OBJECTIVE: Starting at the line that contains "The image size is (430, 251)." and stopping after the line that contains "I will point(1118,840).", rewrite that part of the listing below as a numbered list, leaving out blank lines.

AVAILABLE RECORDS:
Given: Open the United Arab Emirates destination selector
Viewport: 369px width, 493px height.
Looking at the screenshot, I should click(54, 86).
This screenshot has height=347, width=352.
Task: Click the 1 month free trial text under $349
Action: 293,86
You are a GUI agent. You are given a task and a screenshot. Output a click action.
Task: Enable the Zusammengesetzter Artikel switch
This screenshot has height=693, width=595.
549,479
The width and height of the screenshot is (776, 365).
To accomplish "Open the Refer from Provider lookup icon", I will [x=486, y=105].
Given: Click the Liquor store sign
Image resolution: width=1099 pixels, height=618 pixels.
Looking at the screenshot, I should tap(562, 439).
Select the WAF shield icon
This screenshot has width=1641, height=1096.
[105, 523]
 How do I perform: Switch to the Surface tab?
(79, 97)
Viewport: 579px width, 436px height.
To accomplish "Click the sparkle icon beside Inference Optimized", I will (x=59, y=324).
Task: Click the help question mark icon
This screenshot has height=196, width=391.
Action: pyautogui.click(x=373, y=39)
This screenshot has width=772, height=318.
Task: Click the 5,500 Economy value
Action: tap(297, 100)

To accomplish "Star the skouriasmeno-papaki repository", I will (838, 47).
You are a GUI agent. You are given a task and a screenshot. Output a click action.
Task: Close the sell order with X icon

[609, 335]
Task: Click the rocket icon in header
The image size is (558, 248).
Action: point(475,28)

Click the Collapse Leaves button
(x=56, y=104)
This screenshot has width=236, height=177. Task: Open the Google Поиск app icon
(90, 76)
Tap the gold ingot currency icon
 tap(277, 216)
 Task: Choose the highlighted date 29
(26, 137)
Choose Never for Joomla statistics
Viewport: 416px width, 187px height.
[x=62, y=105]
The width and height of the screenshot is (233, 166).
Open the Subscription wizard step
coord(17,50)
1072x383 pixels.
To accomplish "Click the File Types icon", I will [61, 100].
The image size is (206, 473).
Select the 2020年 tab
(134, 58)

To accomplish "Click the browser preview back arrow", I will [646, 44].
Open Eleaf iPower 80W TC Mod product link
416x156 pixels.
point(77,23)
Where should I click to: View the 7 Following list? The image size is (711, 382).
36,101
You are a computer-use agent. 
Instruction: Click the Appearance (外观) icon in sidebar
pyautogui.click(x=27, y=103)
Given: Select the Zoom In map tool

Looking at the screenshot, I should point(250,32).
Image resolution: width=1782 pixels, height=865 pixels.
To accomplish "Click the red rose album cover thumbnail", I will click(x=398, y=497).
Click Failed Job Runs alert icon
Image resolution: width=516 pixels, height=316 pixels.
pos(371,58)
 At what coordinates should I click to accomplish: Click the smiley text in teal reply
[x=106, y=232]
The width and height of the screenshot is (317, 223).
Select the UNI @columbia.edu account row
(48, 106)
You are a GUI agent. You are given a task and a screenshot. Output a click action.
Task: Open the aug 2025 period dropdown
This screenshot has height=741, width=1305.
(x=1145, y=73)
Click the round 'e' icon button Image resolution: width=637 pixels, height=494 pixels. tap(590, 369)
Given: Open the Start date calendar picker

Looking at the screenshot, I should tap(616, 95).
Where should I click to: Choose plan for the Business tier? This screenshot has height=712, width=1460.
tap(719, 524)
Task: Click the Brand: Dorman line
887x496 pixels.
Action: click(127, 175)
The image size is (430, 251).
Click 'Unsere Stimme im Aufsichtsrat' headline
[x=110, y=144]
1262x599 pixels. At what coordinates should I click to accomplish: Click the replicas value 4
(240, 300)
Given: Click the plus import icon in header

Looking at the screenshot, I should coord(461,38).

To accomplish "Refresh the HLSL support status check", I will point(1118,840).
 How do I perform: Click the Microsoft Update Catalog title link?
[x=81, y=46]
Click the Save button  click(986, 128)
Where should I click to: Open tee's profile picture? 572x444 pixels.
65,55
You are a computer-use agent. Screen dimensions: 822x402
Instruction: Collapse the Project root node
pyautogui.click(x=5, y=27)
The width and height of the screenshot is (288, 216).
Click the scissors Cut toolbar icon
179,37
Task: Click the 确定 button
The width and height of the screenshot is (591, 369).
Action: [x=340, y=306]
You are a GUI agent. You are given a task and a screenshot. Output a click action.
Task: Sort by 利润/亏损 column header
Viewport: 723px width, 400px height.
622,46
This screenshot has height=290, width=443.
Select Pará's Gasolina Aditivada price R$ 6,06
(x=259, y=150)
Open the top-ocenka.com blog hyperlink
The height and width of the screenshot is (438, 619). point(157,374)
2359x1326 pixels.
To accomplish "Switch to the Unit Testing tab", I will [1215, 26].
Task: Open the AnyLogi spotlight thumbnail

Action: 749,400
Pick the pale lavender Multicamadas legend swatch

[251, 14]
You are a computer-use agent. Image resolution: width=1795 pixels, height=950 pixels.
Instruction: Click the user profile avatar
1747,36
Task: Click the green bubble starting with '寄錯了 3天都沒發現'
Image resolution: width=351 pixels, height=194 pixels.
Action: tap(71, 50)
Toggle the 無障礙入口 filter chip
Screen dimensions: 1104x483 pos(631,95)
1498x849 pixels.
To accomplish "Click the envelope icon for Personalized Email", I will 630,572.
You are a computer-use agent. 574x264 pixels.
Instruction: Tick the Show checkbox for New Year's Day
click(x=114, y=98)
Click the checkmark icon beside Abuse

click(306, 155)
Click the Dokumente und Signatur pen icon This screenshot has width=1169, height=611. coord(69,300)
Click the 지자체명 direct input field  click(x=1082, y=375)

CORRECT OUTPUT:
1. The image size is (430, 251).
2. Click 'Unsere Stimme im Aufsichtsrat' headline
3. [x=110, y=144]
4. 1262x599 pixels. At what coordinates should I click to accomplish: Click the replicas value 4
5. (240, 300)
6. Given: Click the plus import icon in header
7. Looking at the screenshot, I should coord(461,38).
8. To accomplish "Refresh the HLSL support status check", I will point(1118,840).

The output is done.